Dallas — The opening night of the Dallas Opera on Friday evening at the Winspear Opera House featured a capable cast and some brilliant conducting. Mozart’s 1786 masterwork, Le nozze di Figaro, received a satisfying performance with Music Director Emmanuel Villaume at the helm.
The patrons of the Dallas Opera looked their best, donning many a tuxedo and a number of interesting if not absolutely stunning fashion selections from the women. The First Night after party was the perfect place to see all of this on display in front of the backdrop of a simply wild DJ dressed in fantastic, bird-like garb set up in what appeared to be a cage. A number of designers who had worked on a fashion show inspired by this season’s operas in an event the previous day were on hand to give additional perspective.
Back to opera.
The first sounds of the well-too-known overture came at a surprise for its brisk tempo. It probably could not have been played much faster. But without any major mishap, the Dallas Opera Orchestra was sounding well put together and polished. Almost every tempo decision made for the rest of the evening was spot-on, allowing a glorious Mozart to emanate from the cast.

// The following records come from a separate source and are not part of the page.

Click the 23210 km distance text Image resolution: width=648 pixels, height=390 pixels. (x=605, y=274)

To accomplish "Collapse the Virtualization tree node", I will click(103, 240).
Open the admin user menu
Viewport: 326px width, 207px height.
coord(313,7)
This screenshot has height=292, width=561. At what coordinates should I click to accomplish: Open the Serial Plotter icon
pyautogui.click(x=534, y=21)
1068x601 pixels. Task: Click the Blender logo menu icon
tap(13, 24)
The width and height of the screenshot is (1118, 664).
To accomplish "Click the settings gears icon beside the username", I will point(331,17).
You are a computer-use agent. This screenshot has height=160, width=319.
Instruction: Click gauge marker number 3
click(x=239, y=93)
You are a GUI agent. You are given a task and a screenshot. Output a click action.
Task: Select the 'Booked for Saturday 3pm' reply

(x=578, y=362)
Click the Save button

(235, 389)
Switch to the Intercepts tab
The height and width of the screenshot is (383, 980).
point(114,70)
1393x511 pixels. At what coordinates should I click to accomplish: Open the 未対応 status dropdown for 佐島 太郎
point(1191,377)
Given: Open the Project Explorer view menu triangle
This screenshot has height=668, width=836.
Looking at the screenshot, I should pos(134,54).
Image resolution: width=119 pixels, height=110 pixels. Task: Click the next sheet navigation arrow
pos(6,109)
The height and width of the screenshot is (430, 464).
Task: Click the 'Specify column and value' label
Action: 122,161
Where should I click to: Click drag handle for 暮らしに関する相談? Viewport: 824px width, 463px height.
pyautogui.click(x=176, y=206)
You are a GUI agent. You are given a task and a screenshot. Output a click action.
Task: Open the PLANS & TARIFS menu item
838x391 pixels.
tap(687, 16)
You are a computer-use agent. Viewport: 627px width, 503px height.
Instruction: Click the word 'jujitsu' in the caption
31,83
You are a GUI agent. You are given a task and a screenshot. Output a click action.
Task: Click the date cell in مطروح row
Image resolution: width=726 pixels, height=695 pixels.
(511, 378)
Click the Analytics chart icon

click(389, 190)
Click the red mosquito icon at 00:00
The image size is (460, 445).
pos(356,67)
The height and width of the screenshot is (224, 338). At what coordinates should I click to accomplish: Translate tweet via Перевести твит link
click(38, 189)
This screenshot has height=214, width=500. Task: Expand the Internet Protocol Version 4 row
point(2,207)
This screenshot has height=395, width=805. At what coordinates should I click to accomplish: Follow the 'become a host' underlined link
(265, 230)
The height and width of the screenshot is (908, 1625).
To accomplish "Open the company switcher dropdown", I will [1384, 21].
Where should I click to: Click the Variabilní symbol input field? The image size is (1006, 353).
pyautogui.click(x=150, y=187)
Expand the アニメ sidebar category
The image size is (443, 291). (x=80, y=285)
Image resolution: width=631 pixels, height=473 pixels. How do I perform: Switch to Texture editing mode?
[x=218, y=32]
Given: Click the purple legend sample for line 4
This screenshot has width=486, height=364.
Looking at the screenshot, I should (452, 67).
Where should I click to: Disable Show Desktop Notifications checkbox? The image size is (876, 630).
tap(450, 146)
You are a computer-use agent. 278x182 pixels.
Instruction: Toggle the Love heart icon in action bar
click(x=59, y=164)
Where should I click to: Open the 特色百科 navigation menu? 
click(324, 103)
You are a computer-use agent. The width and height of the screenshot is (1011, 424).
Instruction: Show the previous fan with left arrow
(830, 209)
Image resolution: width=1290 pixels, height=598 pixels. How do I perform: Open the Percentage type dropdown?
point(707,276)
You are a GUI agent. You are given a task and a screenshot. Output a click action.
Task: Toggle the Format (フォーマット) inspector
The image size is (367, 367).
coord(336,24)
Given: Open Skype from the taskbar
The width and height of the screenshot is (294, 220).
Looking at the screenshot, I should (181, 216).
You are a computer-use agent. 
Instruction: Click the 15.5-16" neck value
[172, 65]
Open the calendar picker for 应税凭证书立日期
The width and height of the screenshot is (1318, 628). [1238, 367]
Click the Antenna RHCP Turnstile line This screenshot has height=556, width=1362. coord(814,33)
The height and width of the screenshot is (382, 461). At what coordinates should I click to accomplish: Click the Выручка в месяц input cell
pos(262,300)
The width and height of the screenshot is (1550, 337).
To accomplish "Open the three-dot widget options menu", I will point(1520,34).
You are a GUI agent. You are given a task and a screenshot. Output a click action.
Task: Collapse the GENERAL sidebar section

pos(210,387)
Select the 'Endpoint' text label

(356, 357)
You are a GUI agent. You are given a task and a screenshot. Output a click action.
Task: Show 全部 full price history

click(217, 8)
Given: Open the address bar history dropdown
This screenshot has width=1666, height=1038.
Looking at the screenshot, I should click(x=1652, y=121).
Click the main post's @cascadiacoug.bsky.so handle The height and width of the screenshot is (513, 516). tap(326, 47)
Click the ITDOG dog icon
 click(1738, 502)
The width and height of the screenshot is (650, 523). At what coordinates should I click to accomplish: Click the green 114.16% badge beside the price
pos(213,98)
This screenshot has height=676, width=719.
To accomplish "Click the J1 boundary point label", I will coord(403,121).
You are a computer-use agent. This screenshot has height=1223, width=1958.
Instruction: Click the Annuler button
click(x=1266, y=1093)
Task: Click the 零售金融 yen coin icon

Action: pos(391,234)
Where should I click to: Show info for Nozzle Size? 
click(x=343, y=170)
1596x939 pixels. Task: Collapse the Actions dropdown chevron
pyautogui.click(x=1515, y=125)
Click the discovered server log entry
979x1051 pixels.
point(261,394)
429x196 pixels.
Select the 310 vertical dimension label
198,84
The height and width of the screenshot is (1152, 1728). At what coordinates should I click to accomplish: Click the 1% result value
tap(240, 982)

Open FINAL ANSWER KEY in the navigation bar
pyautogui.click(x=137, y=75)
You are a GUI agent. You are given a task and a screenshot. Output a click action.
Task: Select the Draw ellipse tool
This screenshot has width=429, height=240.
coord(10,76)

The rising curtain revealed dramatic structural elements with ample space for theatrical action. Each act revealed more and more space giving the set itself an interesting role in the development of the plot. The final scene saw the interior structures turned inside-out to bring the audience to the exterior gardens of the country estate.
Giving the illusion of the passage of time from act to act, the lighting was particularly striking. Morning, afternoon, and evening made a convincing appearance and contributed to the climactic atmosphere of the final act.
Kevin Moriarty’s staging was visually pleasing and sensitive to the needs of the score. Comedic movement was just enough to provoke laughter. While a few over-the-top moments, such as the chair scene from Act I played to the audience in more a theatrical way than musical, nothing was cheap or of suspect taste. During the second act, the supertitles were missing. Although not a bother to those familiar with the opera (or the Italian language), the lack of a temptation to stare at the English text actually heightened the awareness of the gestural conveying the dense plot action.
Nicole Car’s Countess Almaviva was luxurious and suave. Her Porgi, amor was purely gorgeous. Paired with the sugary sweetness of Susanna (sung by Beate Ritter), the absolute dichotomy of position and class between servant and countess was made obvious. Figaro seemed summoned to existence through Mirco Palazzi’s energy and pith, which pushed Count Almaviva (sung by Joshua Hopkins) to a point of being detestable, slimy—and perfect.
Emily Fons’ portrayal of Cherubino was wrought with humor, credibly embodying the awkward, lanky, and boyish characteristics of the Count’s young page. Diana Montague as Marcellina, Doug Jones as Don Basilio, and Kevin Langan as Dr. Bartolo were similarly apt at bringing out the unique essence of their characters.
Only slightly confused were certain aspects of the garden scene. For all the hiding in plain sight comedy of the earlier part of the opera, the two huts covered with greenery were at times too concealing and disadvantageous to the plot.
It was some in ways a relief to hear and see this work performed so ideally. All the musical traps set by this opera’s popularity were successfully avoided. This performance was fresh and tilted forward such that one could not refuse hearing it yet again.